EXERCISE: In the news report about the woman's death in Ireland, reproduce the passage word for word, beginning at the words "The Galway Roscommon" and stopping after the words "incidents, it said.".
SOURCE DOCUMENT START
Death of woman denied an abortion causes uproar in Ireland


The death of an ailing woman who was refused an abortion in an Irish hospital has inflamed longstanding concern about Ireland’s tight restrictions on when women can terminate a pregnancy.

Praveen Halappanavar told the Irish Times that his wife, Savita, was suffering intense pain and had been told her baby would not survive. Upset but resigned to losing her child, she was denied an abortion despite repeated pleas with their Galway hospital as she suffered shakes and vomiting, Halappanavar told the newspaper.

“The consultant said it was the law, that this is a Catholic country. Savita said, ‘I am neither Irish nor Catholic,’ but they said there was nothing they could do,” Halappanavar told the newspaper from India.


As long as the fetus still had a heartbeat, the husband said they were told, an abortion was illegal. Days later, the heartbeat stopped and the remains were removed, but Halappanavar grew sicker, eventually dying of blood poisoning, her husband told the Irish Times.

The Galway Roscommon University Hospitals Group said it could not discuss the details of her case with reporters, but was reviewing the unexpected death in line with its usual procedures to establish what had happened. It extended its sympathy to her husband, family and friends. The Health Service Executive, a national body that oversees Irish healthcare, is also carrying out a review and will recommend any changes needed to prevent similar incidents, it said.
SOURCE DOCUMENT END
SOURCE MATERIAL START
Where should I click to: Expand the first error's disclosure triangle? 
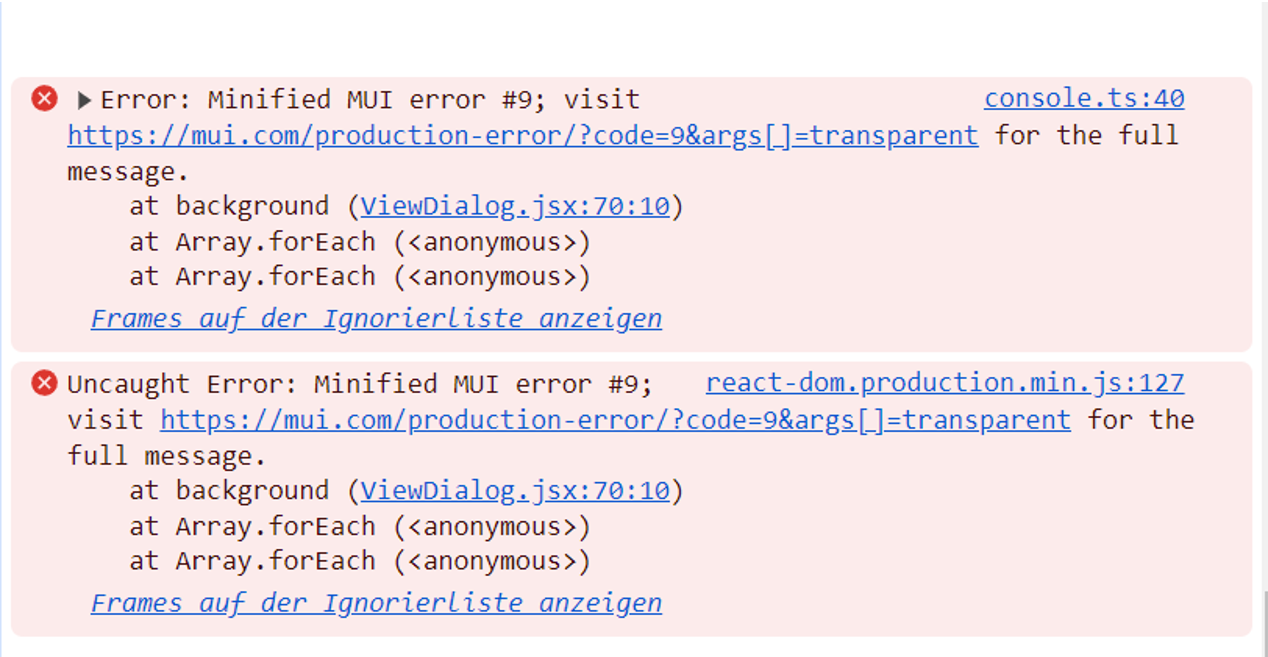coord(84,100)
SOURCE MATERIAL END
SOURCE MATERIAL START
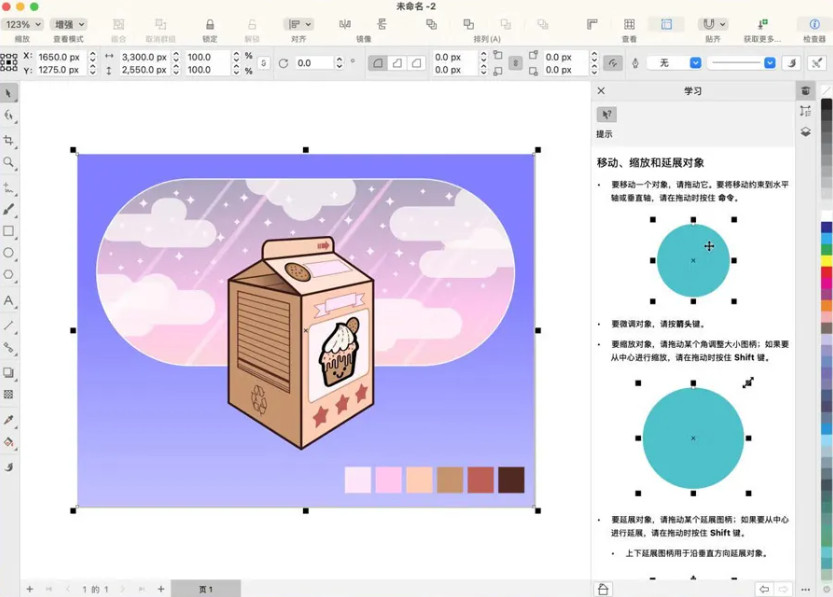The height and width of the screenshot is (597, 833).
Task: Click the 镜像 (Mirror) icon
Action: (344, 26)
SOURCE MATERIAL END
SOURCE MATERIAL START
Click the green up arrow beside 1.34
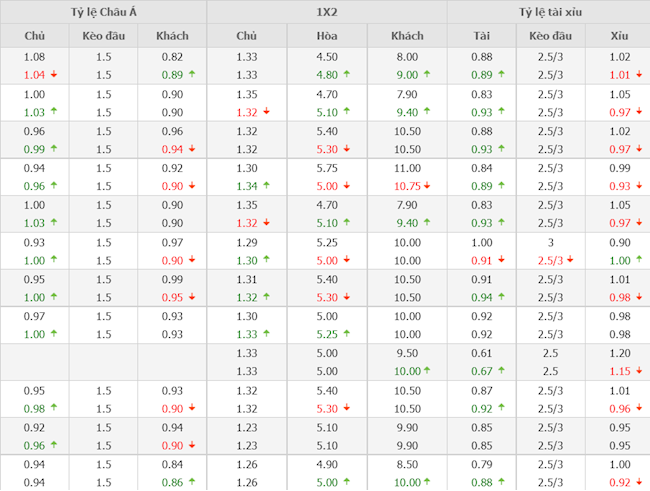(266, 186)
SOURCE MATERIAL END
FINAL ANSWER:
The Galway Roscommon University Hospitals Group said it could not discuss the details of her case with reporters, but was reviewing the unexpected death in line with its usual procedures to establish what had happened. It extended its sympathy to her husband, family and friends. The Health Service Executive, a national body that oversees Irish healthcare, is also carrying out a review and will recommend any changes needed to prevent similar incidents, it said.